OLT-Whipple is an extensive surgery, yet this series demonstrates that it can be performed safety without mortality. Our operative times, blood transfusion requirements, postoperative length of stay, and postoperative morbidity were favorable and compare well with those of other recent reports of OLT alone, OLT-Whipple, and major hepatectomy–pancreaticoduodenectomy without transplantation.52 Our experience indicates that the cavaplasty liver transplant technique can be applied to these patients, and we believe that it may have helped yield a low complication rate.35, 53 Still, there can be significant morbidity, as 1 of our 6 patients developed a pancreatic leak requiring revision of the pancreaticojejunostomy. Overall though, the patients tolerated this extensive surgery well and went on to have a good quality of life.

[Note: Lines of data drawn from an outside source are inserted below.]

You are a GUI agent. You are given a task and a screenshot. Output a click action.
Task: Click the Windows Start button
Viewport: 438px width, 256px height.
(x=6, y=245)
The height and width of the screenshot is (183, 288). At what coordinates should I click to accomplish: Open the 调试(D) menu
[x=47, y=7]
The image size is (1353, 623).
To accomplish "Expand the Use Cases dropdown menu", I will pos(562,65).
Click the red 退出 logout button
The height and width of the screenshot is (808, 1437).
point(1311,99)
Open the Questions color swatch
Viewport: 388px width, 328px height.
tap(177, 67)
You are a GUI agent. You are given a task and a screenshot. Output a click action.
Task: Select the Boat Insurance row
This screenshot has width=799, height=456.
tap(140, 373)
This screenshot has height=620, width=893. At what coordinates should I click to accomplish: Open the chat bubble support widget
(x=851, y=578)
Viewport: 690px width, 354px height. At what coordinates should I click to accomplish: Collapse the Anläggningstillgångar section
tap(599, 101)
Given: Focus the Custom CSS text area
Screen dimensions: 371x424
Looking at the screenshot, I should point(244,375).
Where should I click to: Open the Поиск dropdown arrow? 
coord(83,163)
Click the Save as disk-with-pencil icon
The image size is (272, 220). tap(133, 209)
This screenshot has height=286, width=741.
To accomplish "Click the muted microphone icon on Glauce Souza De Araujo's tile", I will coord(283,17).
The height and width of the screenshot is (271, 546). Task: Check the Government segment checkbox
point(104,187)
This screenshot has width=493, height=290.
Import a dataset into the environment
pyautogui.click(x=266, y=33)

In summary, with minimal morbidity and no evidence of tumor recurrence, combined radiation therapy and OLT-Whipple appears to be a safe and effective therapy for early-stage CC in patients with PSC. Our surveillance protocol using ERCP with EUS in higher risk patients appears to have been effective in detecting those with early-stage CC. The treatment protocol, consisting of combined regional and local radiotherapy followed by OLT-Whipple for en bloc removal of the entire biliary system, was well tolerated and offered long-term, tumor-free survival. Multicenter studies will be needed to confirm that this extensive surgical therapy is truly required.